[Dataset rows]
○ ○ ○
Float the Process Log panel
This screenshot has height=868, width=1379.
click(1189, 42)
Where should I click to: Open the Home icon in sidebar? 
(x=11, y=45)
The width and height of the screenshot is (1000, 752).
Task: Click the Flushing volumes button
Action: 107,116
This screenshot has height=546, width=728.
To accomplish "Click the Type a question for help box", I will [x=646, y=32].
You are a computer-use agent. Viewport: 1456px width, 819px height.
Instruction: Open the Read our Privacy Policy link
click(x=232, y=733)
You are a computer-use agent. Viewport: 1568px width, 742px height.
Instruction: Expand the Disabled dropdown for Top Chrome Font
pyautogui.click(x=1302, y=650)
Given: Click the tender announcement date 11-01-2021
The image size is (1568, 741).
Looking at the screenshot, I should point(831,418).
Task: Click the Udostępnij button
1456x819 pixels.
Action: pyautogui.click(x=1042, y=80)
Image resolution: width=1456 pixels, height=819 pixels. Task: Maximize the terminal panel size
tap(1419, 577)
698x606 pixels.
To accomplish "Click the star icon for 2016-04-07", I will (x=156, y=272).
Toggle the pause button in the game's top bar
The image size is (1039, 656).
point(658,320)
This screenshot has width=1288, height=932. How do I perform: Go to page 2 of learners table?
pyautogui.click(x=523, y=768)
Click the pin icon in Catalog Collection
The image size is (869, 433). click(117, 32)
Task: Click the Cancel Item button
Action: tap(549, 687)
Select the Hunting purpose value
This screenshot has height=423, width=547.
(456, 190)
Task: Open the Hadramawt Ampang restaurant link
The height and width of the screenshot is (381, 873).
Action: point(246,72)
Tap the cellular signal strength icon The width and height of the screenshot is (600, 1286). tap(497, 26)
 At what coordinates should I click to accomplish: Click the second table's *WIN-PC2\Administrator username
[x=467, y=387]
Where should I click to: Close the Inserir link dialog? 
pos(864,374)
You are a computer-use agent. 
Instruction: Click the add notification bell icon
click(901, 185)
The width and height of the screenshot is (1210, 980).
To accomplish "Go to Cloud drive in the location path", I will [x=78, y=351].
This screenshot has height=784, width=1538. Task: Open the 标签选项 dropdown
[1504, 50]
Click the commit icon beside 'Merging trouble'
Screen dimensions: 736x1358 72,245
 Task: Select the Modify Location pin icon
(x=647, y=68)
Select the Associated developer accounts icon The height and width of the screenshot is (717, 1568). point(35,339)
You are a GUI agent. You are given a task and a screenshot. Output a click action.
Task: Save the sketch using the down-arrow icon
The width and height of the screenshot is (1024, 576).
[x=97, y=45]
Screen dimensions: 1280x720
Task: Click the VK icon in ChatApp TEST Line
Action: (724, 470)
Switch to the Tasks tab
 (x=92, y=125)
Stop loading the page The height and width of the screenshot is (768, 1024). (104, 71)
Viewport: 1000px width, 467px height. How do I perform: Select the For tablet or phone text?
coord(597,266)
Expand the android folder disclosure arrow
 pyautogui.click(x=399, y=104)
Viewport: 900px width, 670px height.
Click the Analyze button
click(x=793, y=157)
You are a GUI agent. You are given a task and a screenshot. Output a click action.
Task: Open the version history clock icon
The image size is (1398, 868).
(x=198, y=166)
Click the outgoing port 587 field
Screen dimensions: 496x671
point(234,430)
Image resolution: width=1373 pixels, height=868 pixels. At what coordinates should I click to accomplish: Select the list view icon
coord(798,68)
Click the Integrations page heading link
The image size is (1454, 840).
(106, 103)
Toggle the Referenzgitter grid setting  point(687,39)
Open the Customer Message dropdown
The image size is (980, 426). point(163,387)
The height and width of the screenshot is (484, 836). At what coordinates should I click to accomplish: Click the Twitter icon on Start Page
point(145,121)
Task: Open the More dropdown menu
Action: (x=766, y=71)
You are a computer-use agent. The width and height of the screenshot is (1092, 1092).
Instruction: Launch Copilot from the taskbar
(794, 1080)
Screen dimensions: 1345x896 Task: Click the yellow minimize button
○ ○ ○
REQUIREMENT:
Please copy the lines of data above word for word, starting with the line containing "Click the pin icon in Catalog Collection" and continuing through the line containing "Stop loading the", including both.

FULL RESPONSE:
Click the pin icon in Catalog Collection
The image size is (869, 433). click(117, 32)
Task: Click the Cancel Item button
Action: tap(549, 687)
Select the Hunting purpose value
This screenshot has height=423, width=547.
(456, 190)
Task: Open the Hadramawt Ampang restaurant link
The height and width of the screenshot is (381, 873).
Action: point(246,72)
Tap the cellular signal strength icon The width and height of the screenshot is (600, 1286). tap(497, 26)
 At what coordinates should I click to accomplish: Click the second table's *WIN-PC2\Administrator username
[x=467, y=387]
Where should I click to: Close the Inserir link dialog? 
pos(864,374)
You are a computer-use agent. 
Instruction: Click the add notification bell icon
click(901, 185)
The width and height of the screenshot is (1210, 980).
To accomplish "Go to Cloud drive in the location path", I will [x=78, y=351].
This screenshot has height=784, width=1538. Task: Open the 标签选项 dropdown
[1504, 50]
Click the commit icon beside 'Merging trouble'
Screen dimensions: 736x1358 72,245
 Task: Select the Modify Location pin icon
(x=647, y=68)
Select the Associated developer accounts icon The height and width of the screenshot is (717, 1568). point(35,339)
You are a GUI agent. You are given a task and a screenshot. Output a click action.
Task: Save the sketch using the down-arrow icon
The width and height of the screenshot is (1024, 576).
[x=97, y=45]
Screen dimensions: 1280x720
Task: Click the VK icon in ChatApp TEST Line
Action: (724, 470)
Switch to the Tasks tab
 (x=92, y=125)
Stop loading the page The height and width of the screenshot is (768, 1024). (104, 71)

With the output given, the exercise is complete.